Word and element pointing entries:

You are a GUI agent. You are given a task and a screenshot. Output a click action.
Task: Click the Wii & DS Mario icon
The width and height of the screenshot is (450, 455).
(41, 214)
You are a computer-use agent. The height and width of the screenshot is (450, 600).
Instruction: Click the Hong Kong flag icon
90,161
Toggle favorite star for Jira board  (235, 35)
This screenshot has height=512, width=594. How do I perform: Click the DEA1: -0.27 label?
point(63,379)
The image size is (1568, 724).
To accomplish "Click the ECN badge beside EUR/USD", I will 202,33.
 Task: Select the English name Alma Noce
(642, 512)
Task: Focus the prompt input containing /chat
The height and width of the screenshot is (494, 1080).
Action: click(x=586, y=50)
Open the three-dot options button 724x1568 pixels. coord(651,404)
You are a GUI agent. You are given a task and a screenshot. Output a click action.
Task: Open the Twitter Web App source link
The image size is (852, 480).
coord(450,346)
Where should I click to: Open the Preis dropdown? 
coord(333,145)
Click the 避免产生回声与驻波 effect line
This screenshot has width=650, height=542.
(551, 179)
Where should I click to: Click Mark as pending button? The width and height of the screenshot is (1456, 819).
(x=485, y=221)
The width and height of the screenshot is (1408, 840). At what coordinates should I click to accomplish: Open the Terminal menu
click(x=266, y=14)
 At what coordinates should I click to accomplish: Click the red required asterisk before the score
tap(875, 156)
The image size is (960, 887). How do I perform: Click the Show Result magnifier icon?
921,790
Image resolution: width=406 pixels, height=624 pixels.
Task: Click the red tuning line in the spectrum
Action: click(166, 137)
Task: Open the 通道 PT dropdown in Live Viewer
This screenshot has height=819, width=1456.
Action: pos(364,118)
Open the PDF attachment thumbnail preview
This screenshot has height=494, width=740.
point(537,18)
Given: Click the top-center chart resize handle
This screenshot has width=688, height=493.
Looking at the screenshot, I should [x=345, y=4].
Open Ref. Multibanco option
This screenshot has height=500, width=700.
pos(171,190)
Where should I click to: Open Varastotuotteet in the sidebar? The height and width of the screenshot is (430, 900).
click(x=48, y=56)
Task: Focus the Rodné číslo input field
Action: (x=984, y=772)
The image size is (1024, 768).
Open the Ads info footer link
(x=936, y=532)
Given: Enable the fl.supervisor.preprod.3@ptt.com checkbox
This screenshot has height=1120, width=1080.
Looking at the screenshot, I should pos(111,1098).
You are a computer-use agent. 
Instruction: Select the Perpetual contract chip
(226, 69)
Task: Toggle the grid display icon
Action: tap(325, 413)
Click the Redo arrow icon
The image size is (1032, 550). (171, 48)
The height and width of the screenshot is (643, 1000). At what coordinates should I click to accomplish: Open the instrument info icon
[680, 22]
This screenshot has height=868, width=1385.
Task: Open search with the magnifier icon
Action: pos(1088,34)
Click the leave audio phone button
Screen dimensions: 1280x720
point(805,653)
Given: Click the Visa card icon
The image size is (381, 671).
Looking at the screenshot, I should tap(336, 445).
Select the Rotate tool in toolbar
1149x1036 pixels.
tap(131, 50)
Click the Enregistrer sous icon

**TASK BRIEF**
Copy every one of the records above line for line, with no changes.

**SOLUTION TO THIS PROBLEM**
You are a GUI agent. You are given a task and a screenshot. Output a click action.
Task: Click the Wii & DS Mario icon
The width and height of the screenshot is (450, 455).
(41, 214)
You are a computer-use agent. The height and width of the screenshot is (450, 600).
Instruction: Click the Hong Kong flag icon
90,161
Toggle favorite star for Jira board  (235, 35)
This screenshot has height=512, width=594. How do I perform: Click the DEA1: -0.27 label?
point(63,379)
The image size is (1568, 724).
To accomplish "Click the ECN badge beside EUR/USD", I will 202,33.
 Task: Select the English name Alma Noce
(642, 512)
Task: Focus the prompt input containing /chat
The height and width of the screenshot is (494, 1080).
Action: click(x=586, y=50)
Open the three-dot options button 724x1568 pixels. coord(651,404)
You are a GUI agent. You are given a task and a screenshot. Output a click action.
Task: Open the Twitter Web App source link
The image size is (852, 480).
coord(450,346)
Where should I click to: Open the Preis dropdown? 
coord(333,145)
Click the 避免产生回声与驻波 effect line
This screenshot has width=650, height=542.
(551, 179)
Where should I click to: Click Mark as pending button? The width and height of the screenshot is (1456, 819).
(x=485, y=221)
The width and height of the screenshot is (1408, 840). At what coordinates should I click to accomplish: Open the Terminal menu
click(x=266, y=14)
 At what coordinates should I click to accomplish: Click the red required asterisk before the score
tap(875, 156)
The image size is (960, 887). How do I perform: Click the Show Result magnifier icon?
921,790
Image resolution: width=406 pixels, height=624 pixels.
Task: Click the red tuning line in the spectrum
Action: click(166, 137)
Task: Open the 通道 PT dropdown in Live Viewer
This screenshot has height=819, width=1456.
Action: pos(364,118)
Open the PDF attachment thumbnail preview
This screenshot has height=494, width=740.
point(537,18)
Given: Click the top-center chart resize handle
This screenshot has width=688, height=493.
Looking at the screenshot, I should [x=345, y=4].
Open Ref. Multibanco option
This screenshot has height=500, width=700.
pos(171,190)
Where should I click to: Open Varastotuotteet in the sidebar? The height and width of the screenshot is (430, 900).
click(x=48, y=56)
Task: Focus the Rodné číslo input field
Action: (x=984, y=772)
The image size is (1024, 768).
Open the Ads info footer link
(x=936, y=532)
Given: Enable the fl.supervisor.preprod.3@ptt.com checkbox
This screenshot has height=1120, width=1080.
Looking at the screenshot, I should pos(111,1098).
You are a computer-use agent. 
Instruction: Select the Perpetual contract chip
(226, 69)
Task: Toggle the grid display icon
Action: tap(325, 413)
Click the Redo arrow icon
The image size is (1032, 550). (171, 48)
The height and width of the screenshot is (643, 1000). At what coordinates should I click to accomplish: Open the instrument info icon
[680, 22]
This screenshot has height=868, width=1385.
Task: Open search with the magnifier icon
Action: pos(1088,34)
Click the leave audio phone button
Screen dimensions: 1280x720
point(805,653)
Given: Click the Visa card icon
The image size is (381, 671).
Looking at the screenshot, I should tap(336, 445).
Select the Rotate tool in toolbar
1149x1036 pixels.
tap(131, 50)
Click the Enregistrer sous icon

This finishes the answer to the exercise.